享保十五年、兄で安藝廣島五代藩主の淺野 吉長から三万石を分与され、支藩である安藝廣島新田藩を立藩。
延享元年、五十二歳で死去し、長男の淺野 長喬が二代藩主となる。
◇淺野 長喬
安藝廣島新田藩 二代藩主
(享保十六年出生、明和六年没)
幼名:鍋二郎(鍋次郎・鍋三郎の説あり)
字(通名):玄蕃、舎人
官位:兵部少輔
正室および側室:出自不詳
嫡子:淺野 長容(安藝廣島新田藩四代藩主)
娘:名前不詳(因幡東館新田藩六代藩主の池田 澄時と婚約するが早世により解消後、肥後宇土藩六代藩主の細川 立禮と婚約するが解消。のちに出羽新庄藩八代藩主 戸澤 正親の正室)
養嗣子:淺野 長員(安藝廣島新田藩三代藩主)
享保十六年、安藝廣島新田藩 初代藩主の淺野 長賢の長男として出生。
延享元年、父の死去により二代藩主となる。
存命中に男子が生まれなかったため、明和六年十二月十日に本家の安藝廣島藩より、六代藩主 淺野 宗恒の三男で、七代藩主の淺野 重晟の弟である淺野 長員を養嗣子として迎え、その二日後に三十八歳で死去。
その翌年、長男の淺野 長容が出生。
◇淺野 長容
安藝廣島新田藩 四代藩主
(明和七年出生、文政七年没)
幼名:粂之助
字(通名):左京・兵部
官位:近江守
正室:邑姫(安藝廣島藩七代藩主 淺野 重晟の娘)
嫡子:なし
娘:峻姫 (安藝廣島新田藩五代藩主 のちに 安藝廣島藩十一代藩主 淺野 長訓の正室)
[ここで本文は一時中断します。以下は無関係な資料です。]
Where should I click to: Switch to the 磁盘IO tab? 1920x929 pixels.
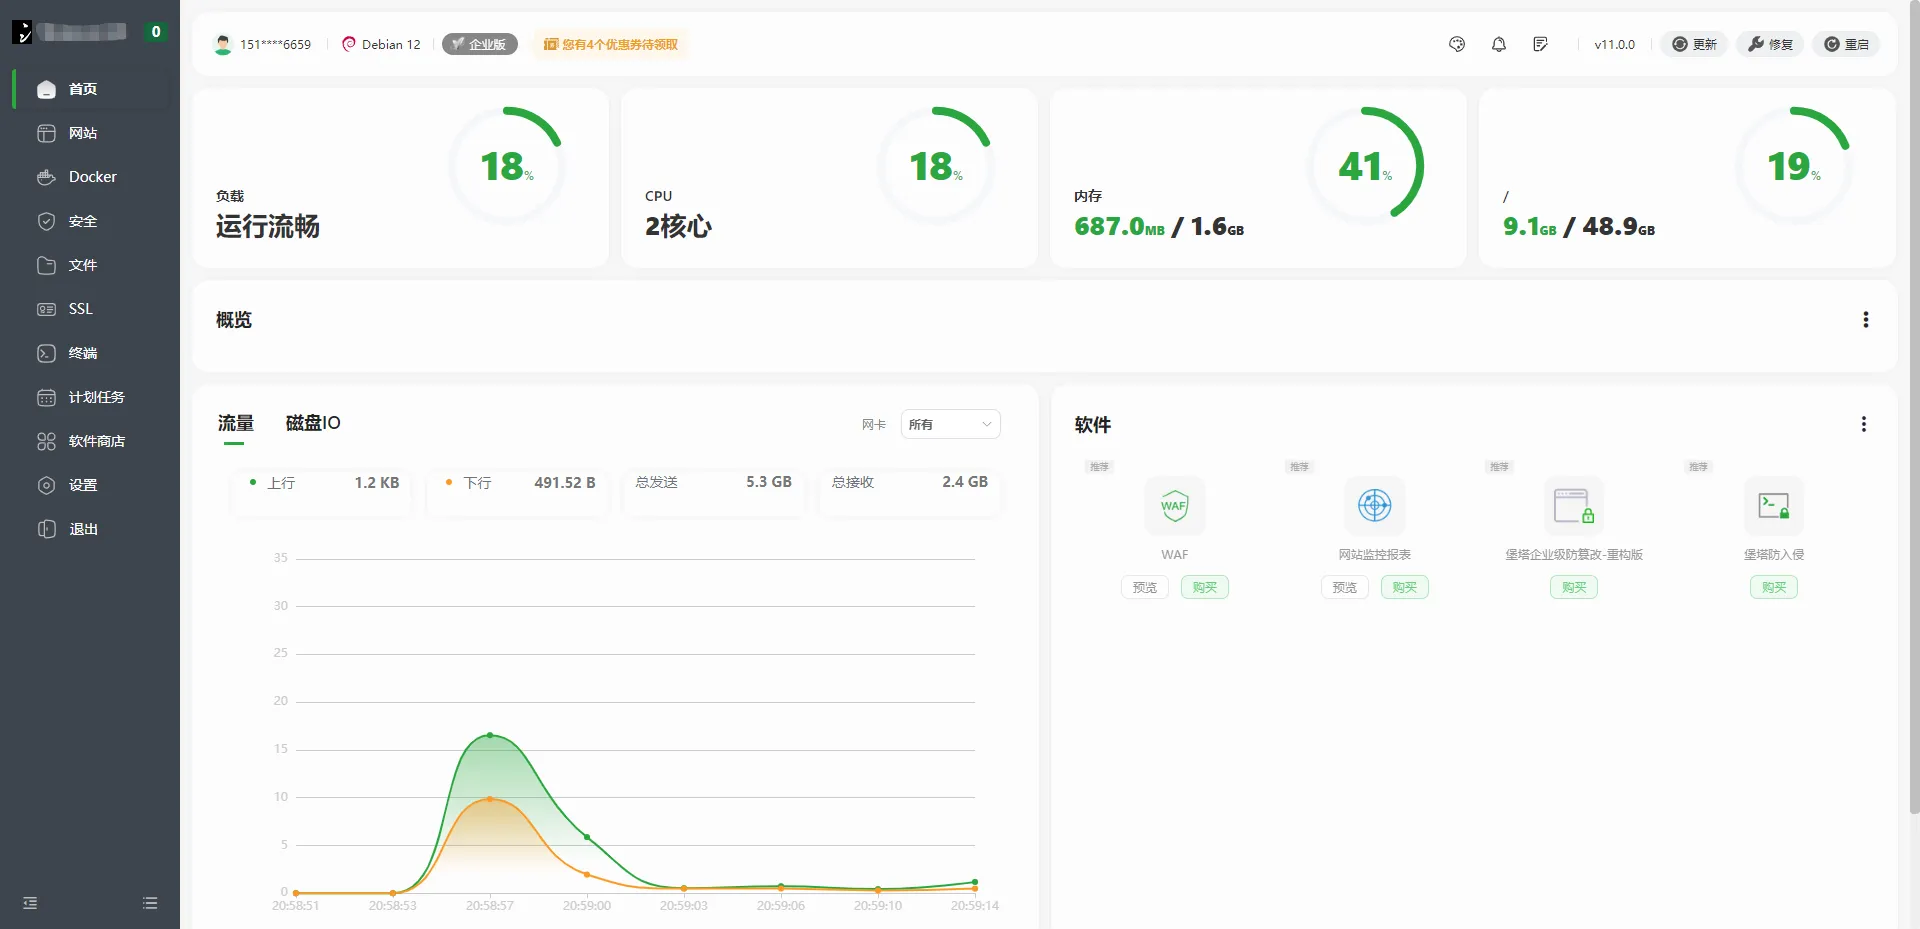[x=313, y=423]

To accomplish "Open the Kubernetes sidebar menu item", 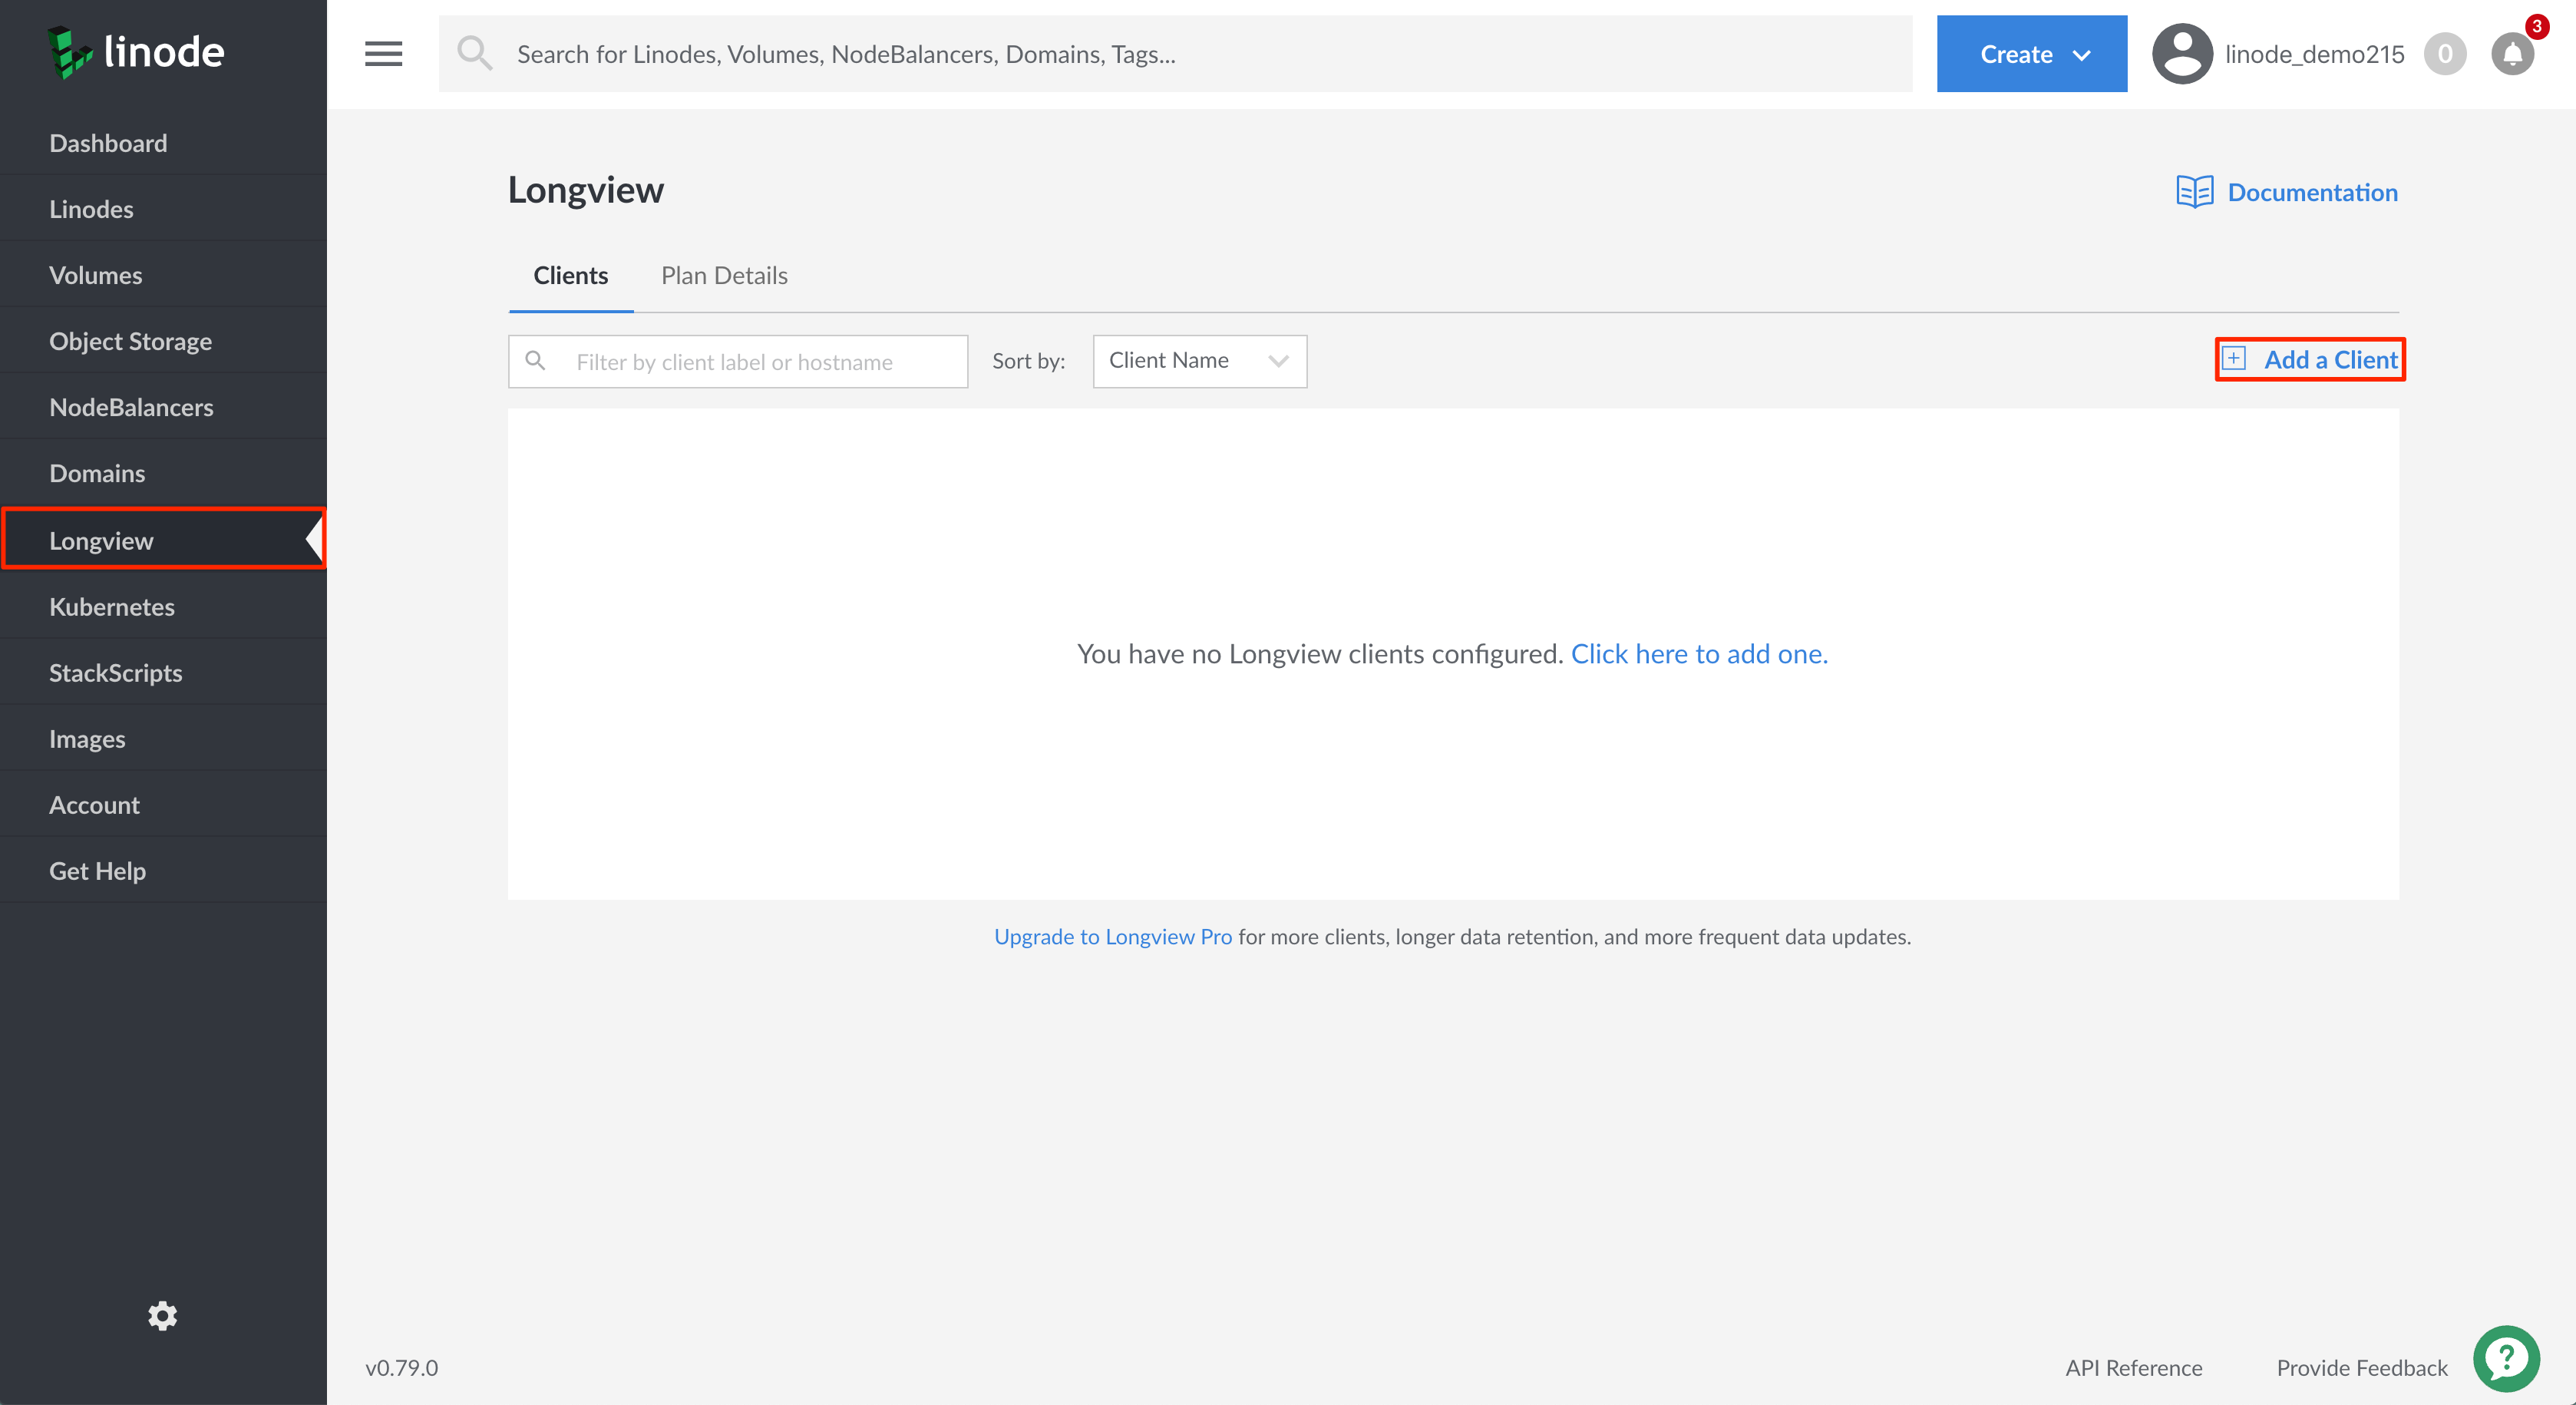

養嗣子:淺野 長訓(安藝廣島新田藩五代藩主 のちに 安藝廣島藩十一代藩主)
明和七年、前年に死去した安藝廣島新田藩 二代藩主の淺野 長喬の長男として出生。
家督は既に本家の安藝廣島藩より養嗣子として迎えられた淺野 長員が安藝廣島新田藩 三代藩主として継いでいたが、寛政十二年に隠居したため、同年、安藝廣島新田藩 四代藩主となる。
文政元年、娘の峻姫の婿として安藝廣島藩より迎えられた淺野 長訓が養嗣子となる。
文政七年、五十五歳で死去。同年、淺野 長訓が五代藩主となる。
その後、淺野 長訓は、安政5年の本家の安藝廣島藩 十代藩主淺野 慶熾の急死によって、安藝廣島藩 十一代藩主となる。
◆周防德山藩主/毛利家◆
◇毛利 廣寬
周防德山藩 六代藩主
(享保二十年出生、宝暦十四年没)
幼名:粂三郎
字(通名):不詳
官位:志摩守
正室:瑞仙院(安藝廣島新田藩初代藩主 淺野 長賢の娘)
側室:川田氏の娘
嫡子:なし
娘:喜勢(母は川田氏の娘、下野足利藩五代藩主 戸田 忠喬の側室)
名前不詳(母は川田氏の娘、美濃守 坪内 定系の側室)
養嗣子:毛利 就馴(毛利 廣寬の弟、周防德山藩七代藩主)
享保二十年、周防德山藩 五代藩主 毛利 廣豊の次男として出生。
宝暦八年、早世した兄に代わり、六代藩主となる。
宝暦十四年、三十二歳で死去。同年、弟で養嗣子の毛利 就馴が七代藩主となる。